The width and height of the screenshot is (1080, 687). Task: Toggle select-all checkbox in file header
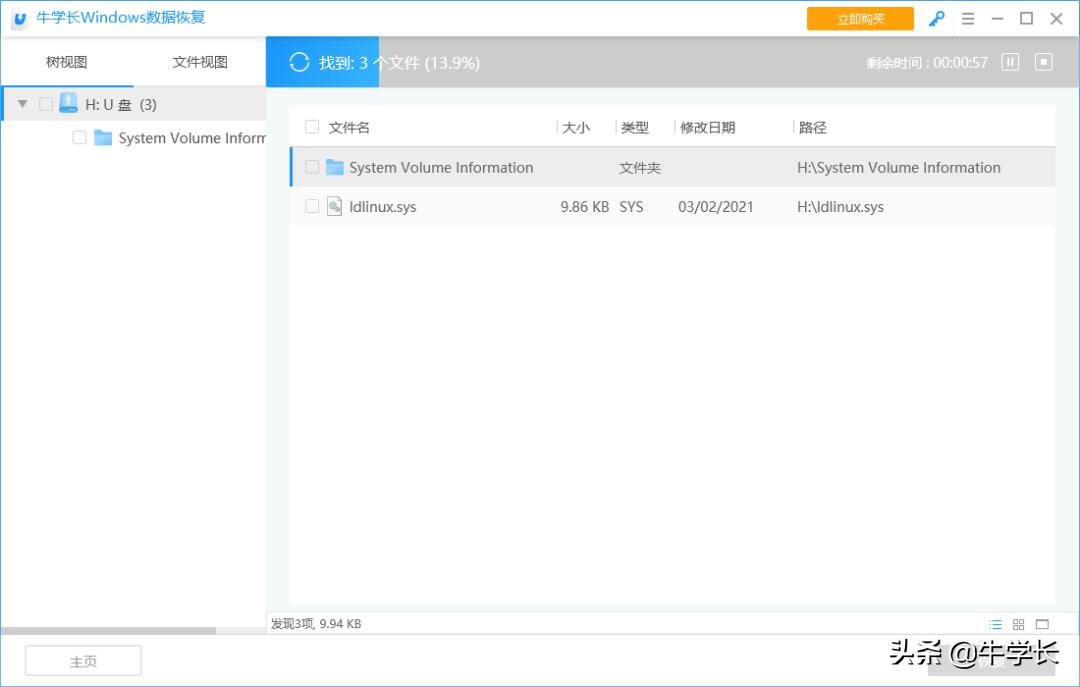312,127
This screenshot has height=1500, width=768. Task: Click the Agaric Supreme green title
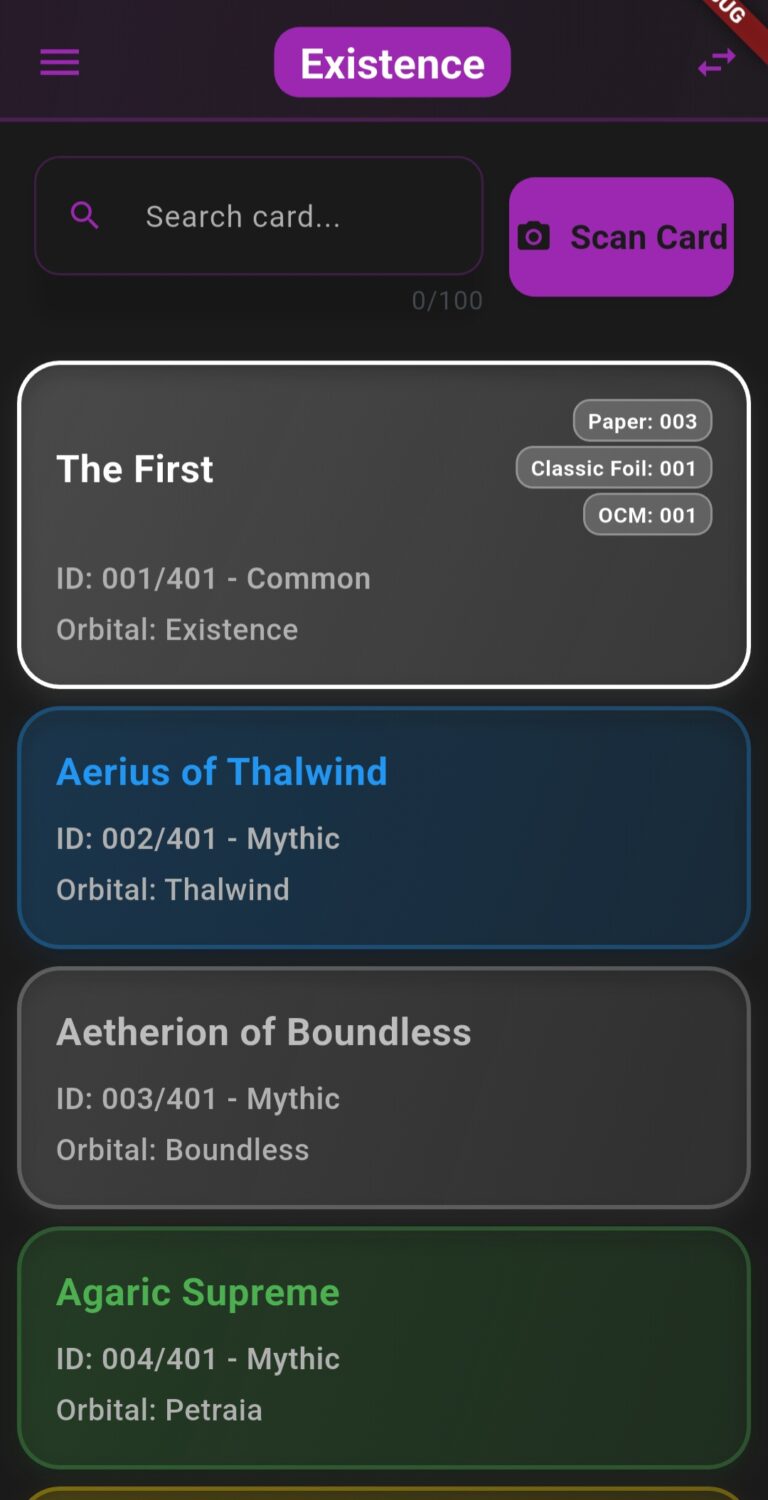click(198, 1292)
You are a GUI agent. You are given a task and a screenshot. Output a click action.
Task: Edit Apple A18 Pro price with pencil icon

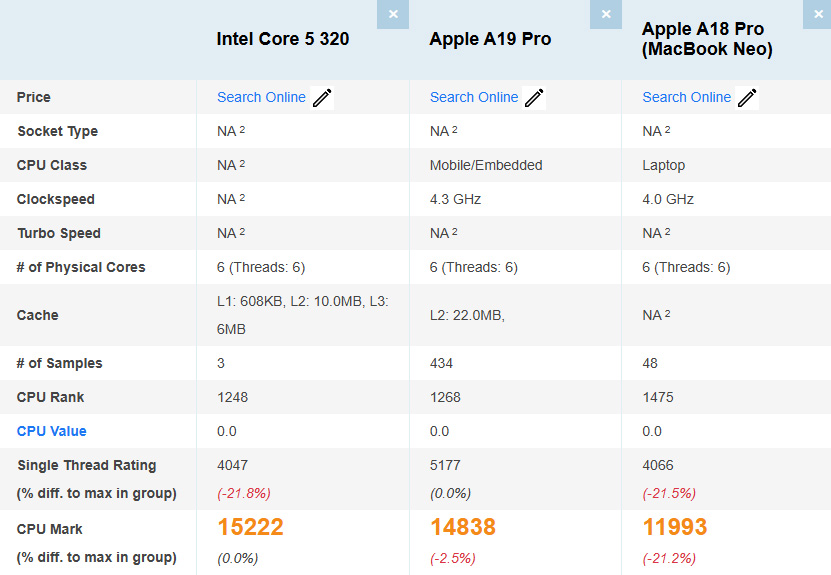tap(747, 98)
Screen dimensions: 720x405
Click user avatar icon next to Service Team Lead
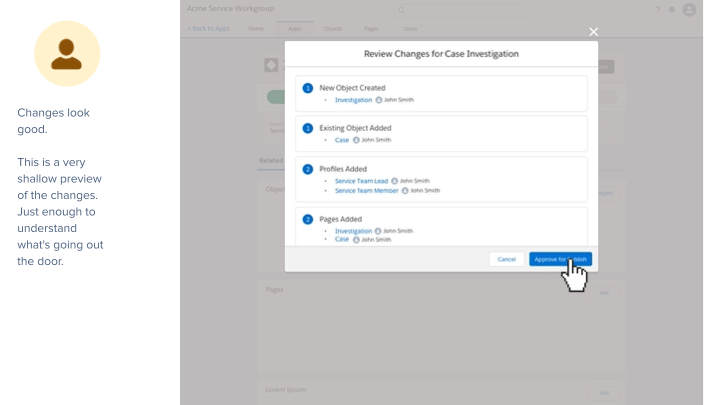tap(395, 181)
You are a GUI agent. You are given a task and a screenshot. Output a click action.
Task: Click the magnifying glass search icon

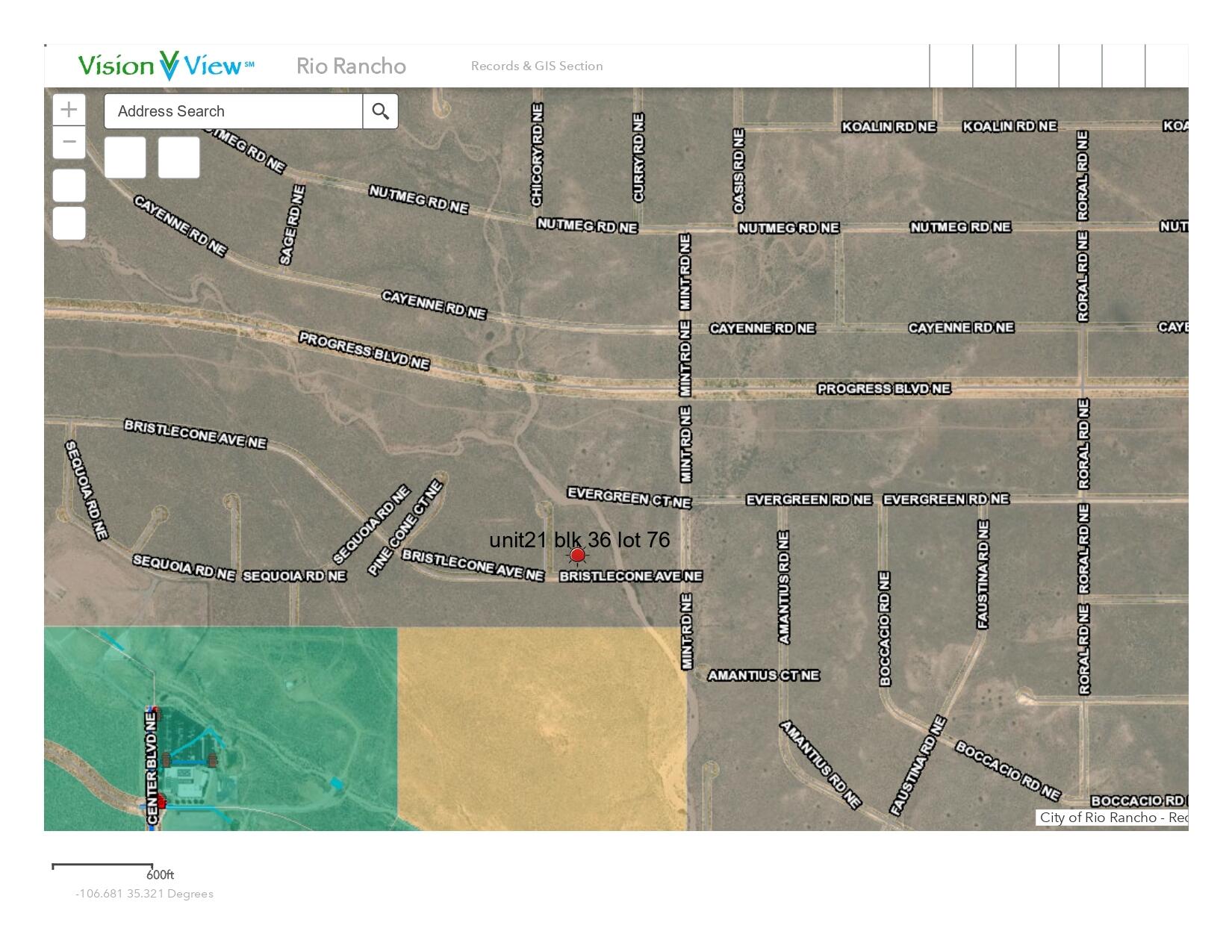click(380, 111)
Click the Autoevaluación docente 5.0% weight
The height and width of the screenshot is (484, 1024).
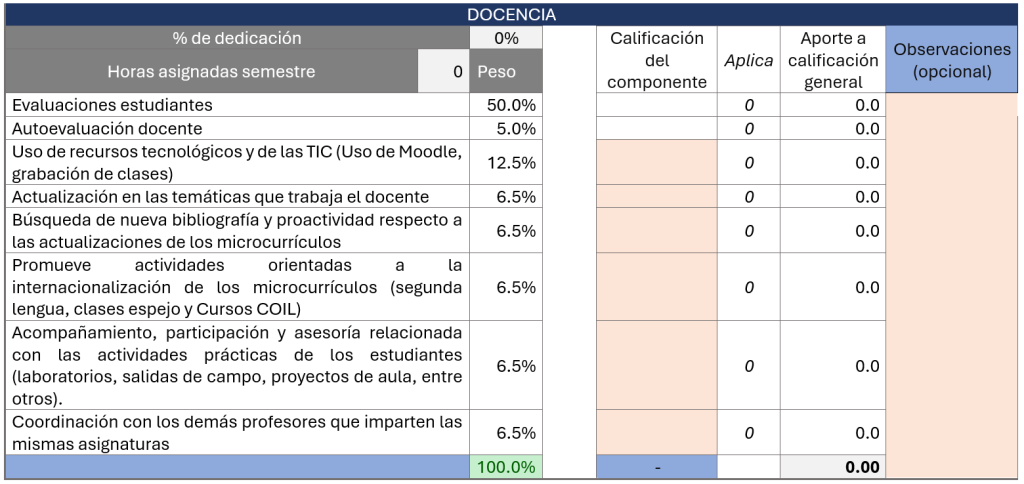[x=506, y=128]
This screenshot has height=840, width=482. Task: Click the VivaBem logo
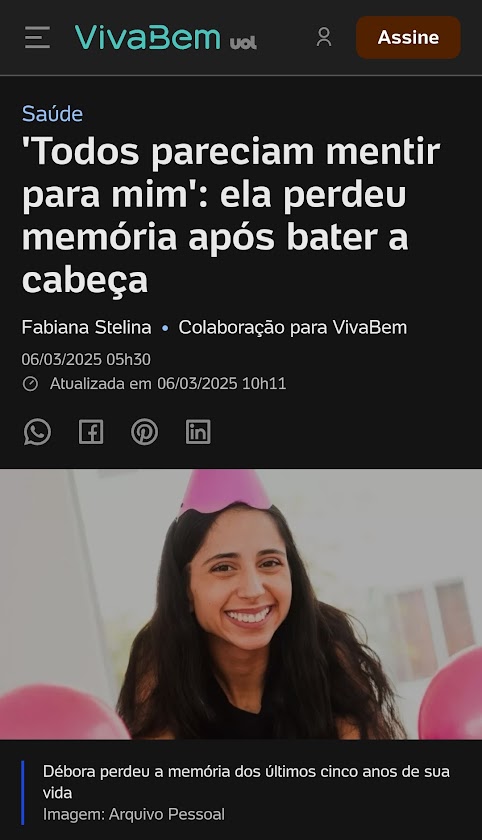pos(147,38)
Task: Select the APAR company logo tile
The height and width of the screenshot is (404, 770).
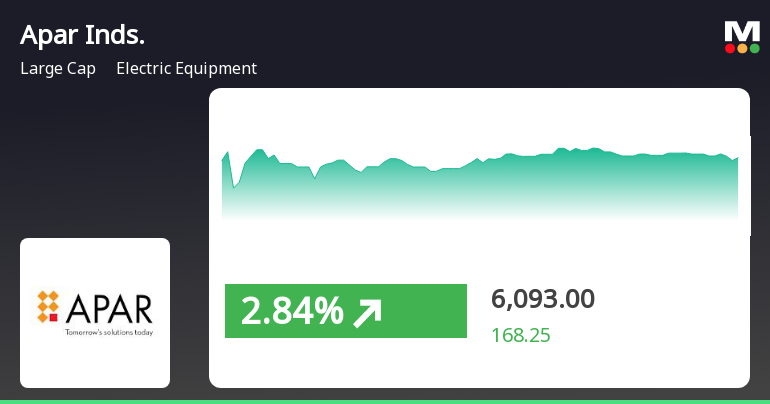Action: [95, 312]
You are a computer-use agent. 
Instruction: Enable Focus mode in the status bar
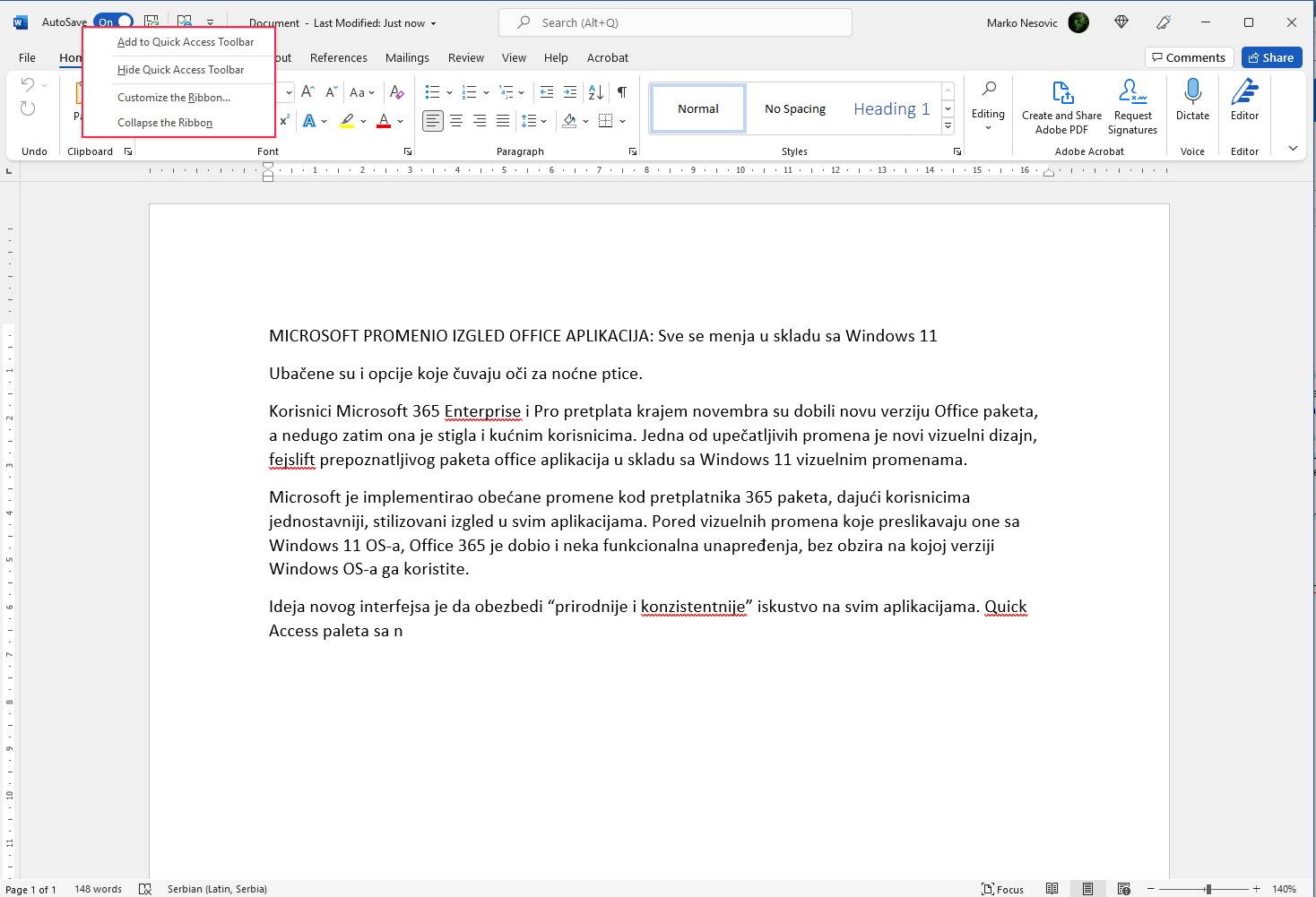coord(1003,888)
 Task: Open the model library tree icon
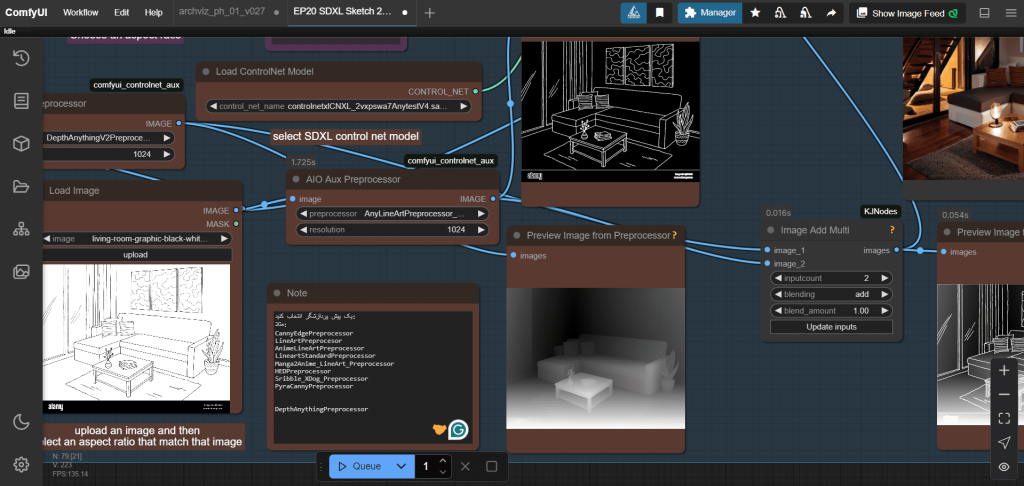click(20, 229)
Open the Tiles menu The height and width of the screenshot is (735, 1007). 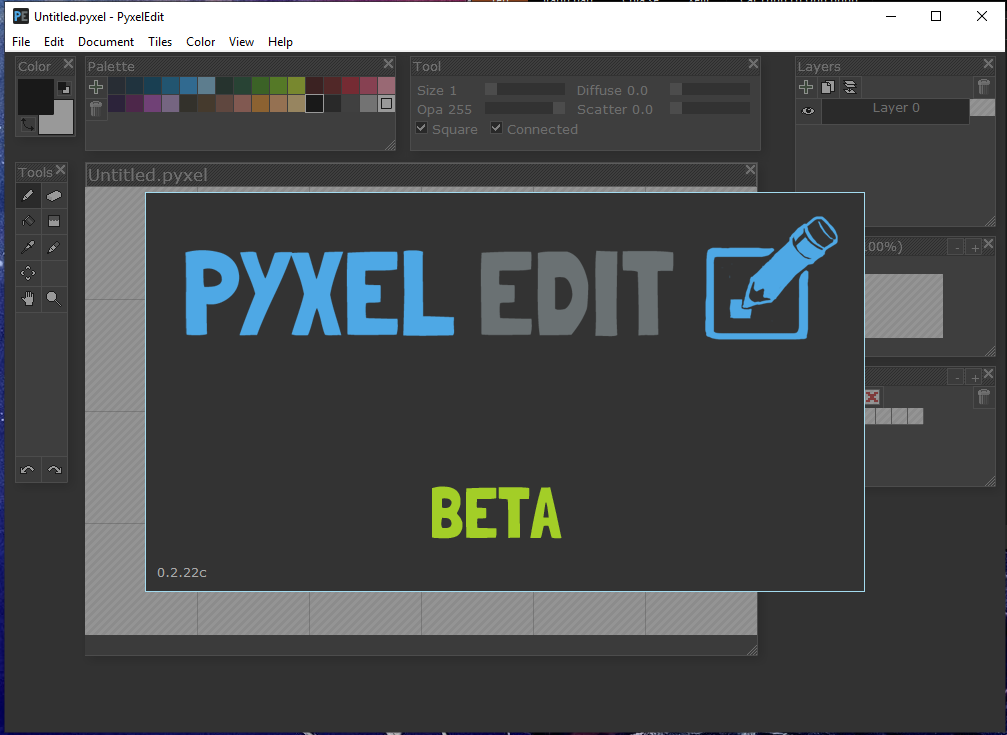[x=160, y=42]
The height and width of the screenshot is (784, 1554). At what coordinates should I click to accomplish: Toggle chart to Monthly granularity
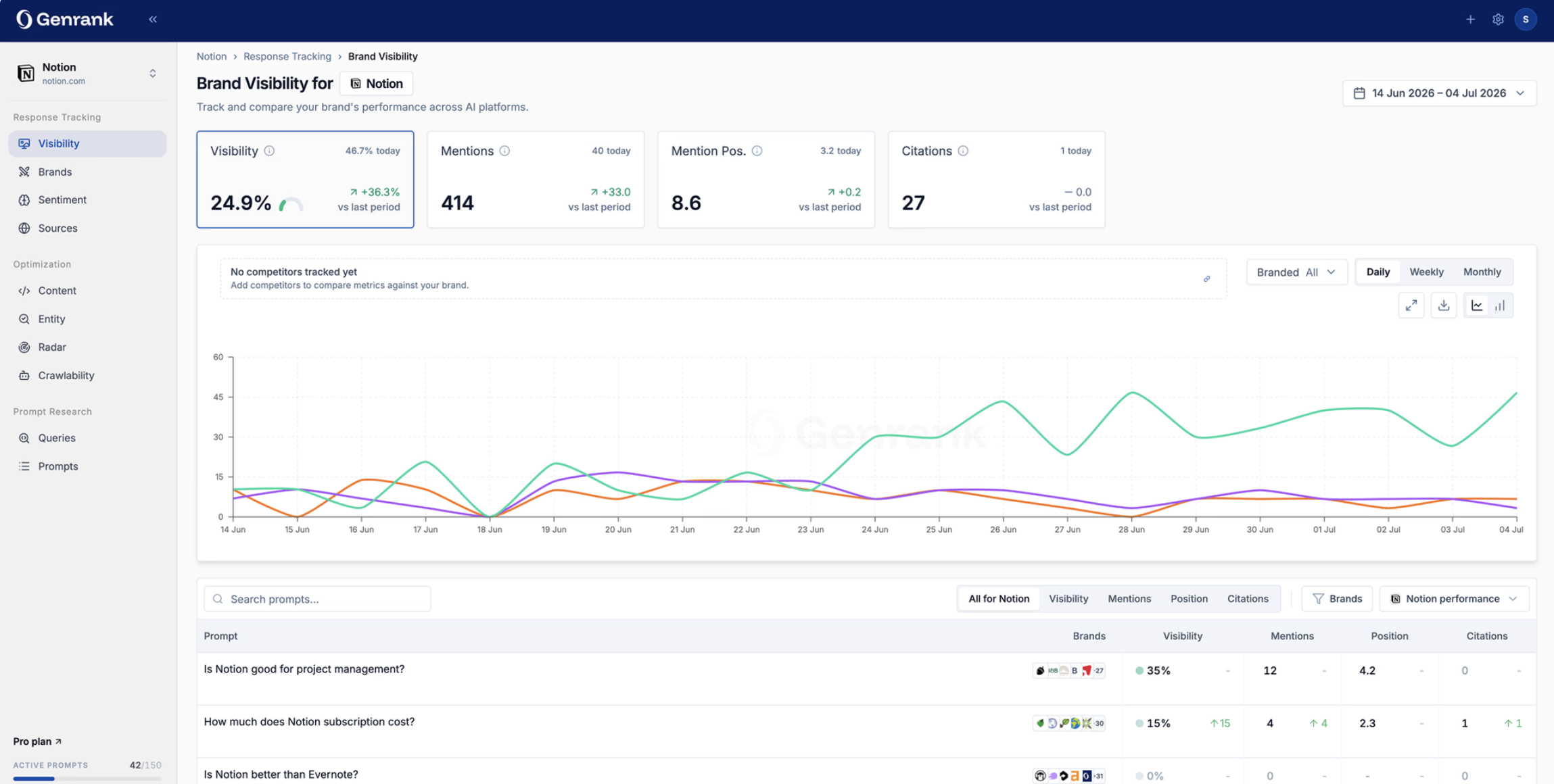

====

**Instructions for the task:**
Would you please repeat only the lines above, beginning at the one that has "Task: Click the magnifying glass search icon" and stopping after the one that has "You are a computer-use agent.", exactly and with no pictures?

**Exercise answer:**
Task: Click the magnifying glass search icon

click(380, 111)
Click the Autoevaluación docente 5.0% weight
The height and width of the screenshot is (484, 1024).
[x=506, y=128]
This screenshot has height=840, width=482. Task: Click the VivaBem logo
pos(147,38)
Task: Select the APAR company logo tile
The height and width of the screenshot is (404, 770).
Action: [95, 312]
You are a computer-use agent. 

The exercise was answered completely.